- Written by: Max Richards
- Directed by: Kathy Mueller
- Starring: Shane Connor Sue Jones
- Music by: Keijo Sanduik
- Country of origin: Australia
- Original language: English

Production
- Producer: Keith Wilkes
- Cinematography: Chris Davis
- Editor: Rui De Sousa
- Running time: 75 mins
- Production company: ABC

Original release
- Release: 20 October 1985

= Emerging (film) =

Emerging is a 1985 Australian TV movie about a paraplegic.

==Synopsis==
A man encounters a huge life setback, when a motorcycle accident leaves him paralysed.

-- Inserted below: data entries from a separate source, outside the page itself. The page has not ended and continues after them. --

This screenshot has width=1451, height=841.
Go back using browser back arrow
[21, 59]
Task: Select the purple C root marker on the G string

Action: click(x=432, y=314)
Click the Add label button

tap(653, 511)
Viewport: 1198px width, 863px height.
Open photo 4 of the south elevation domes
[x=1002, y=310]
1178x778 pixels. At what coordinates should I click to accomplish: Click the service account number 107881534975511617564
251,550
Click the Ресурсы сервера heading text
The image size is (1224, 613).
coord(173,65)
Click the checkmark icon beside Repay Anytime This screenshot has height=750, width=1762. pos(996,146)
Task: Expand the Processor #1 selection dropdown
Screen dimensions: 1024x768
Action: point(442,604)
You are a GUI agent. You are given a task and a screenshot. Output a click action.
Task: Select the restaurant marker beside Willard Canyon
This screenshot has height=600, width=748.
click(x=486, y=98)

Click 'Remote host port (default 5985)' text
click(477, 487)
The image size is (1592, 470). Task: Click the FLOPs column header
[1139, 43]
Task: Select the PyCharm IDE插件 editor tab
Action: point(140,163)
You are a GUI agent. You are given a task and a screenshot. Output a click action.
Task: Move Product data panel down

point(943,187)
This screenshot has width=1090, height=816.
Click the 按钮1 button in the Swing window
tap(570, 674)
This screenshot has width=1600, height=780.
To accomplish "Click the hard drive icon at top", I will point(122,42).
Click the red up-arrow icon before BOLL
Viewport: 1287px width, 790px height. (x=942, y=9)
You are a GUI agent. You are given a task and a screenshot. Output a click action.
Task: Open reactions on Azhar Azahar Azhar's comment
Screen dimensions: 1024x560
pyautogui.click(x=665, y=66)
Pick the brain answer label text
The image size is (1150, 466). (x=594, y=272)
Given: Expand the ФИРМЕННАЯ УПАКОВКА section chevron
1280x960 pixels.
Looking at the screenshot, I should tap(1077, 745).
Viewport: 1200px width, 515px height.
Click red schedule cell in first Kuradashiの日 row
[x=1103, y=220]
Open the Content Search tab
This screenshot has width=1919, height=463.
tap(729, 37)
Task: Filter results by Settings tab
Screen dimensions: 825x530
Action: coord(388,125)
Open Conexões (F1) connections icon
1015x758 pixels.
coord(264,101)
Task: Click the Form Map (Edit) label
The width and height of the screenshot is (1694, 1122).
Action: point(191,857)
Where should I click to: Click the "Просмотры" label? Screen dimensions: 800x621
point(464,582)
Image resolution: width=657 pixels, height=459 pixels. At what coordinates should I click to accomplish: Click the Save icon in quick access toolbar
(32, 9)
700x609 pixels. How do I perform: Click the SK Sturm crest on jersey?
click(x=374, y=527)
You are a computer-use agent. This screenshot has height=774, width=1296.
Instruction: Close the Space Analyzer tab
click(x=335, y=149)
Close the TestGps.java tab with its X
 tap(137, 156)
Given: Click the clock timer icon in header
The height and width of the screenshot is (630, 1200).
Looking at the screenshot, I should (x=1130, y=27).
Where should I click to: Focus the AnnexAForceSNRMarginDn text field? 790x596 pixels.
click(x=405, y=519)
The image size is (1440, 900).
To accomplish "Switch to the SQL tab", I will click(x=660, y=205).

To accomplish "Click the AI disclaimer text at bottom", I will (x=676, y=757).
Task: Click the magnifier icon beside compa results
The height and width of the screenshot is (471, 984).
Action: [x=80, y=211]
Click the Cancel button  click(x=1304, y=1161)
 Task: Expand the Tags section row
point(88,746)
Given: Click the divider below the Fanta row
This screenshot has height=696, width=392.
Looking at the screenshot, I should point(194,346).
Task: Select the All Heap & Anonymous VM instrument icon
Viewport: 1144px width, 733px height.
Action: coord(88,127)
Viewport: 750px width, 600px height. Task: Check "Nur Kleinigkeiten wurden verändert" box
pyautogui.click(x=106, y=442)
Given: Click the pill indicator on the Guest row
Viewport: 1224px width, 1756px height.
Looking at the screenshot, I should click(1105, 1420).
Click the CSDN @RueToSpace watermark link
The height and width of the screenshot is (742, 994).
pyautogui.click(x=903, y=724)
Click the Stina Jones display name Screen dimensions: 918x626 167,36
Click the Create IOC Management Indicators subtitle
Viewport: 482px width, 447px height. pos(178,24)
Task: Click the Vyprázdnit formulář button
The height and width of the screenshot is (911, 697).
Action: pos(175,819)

With the help of a hospital spinal unit and the company of a visiting actress, his future starts to looks more positive.

==Cast==
- Shane Connor as Steve McNair
- Sue Jones as Haley Birchfield
- Robyn Gibbes as Kathy
- Tibor Gyapjas as Mike
- Alan Hopgood as Tom Birchfield

==Reception==
Bronwyn Watson in the Sydney Morning Herald's The Guide wrote "Emerging is a powerful story about the handicapped. It's about people who, through accidents, are confined to wheelchairs for the rest of their lives. Suddenly they are looked upon as sick and useless, but mentally they are alert and well. Emerging is about coming to terms with this situation." Jason Romney in the Age's Green Guide writes "Emerging cuts into the psychology of physical disability, showing the pressures that can be placed on any one of us after misfortune. It is not a glamorous program but it makes powerful and thought-provoking television." The Sun-Herald's Jaqueline Lee Lewes says "Obviously, considering the nature of the story, there are dark moments in Emerging, but there's humour, too. It is a thoughtful, gutsy and thoroughly compelling play."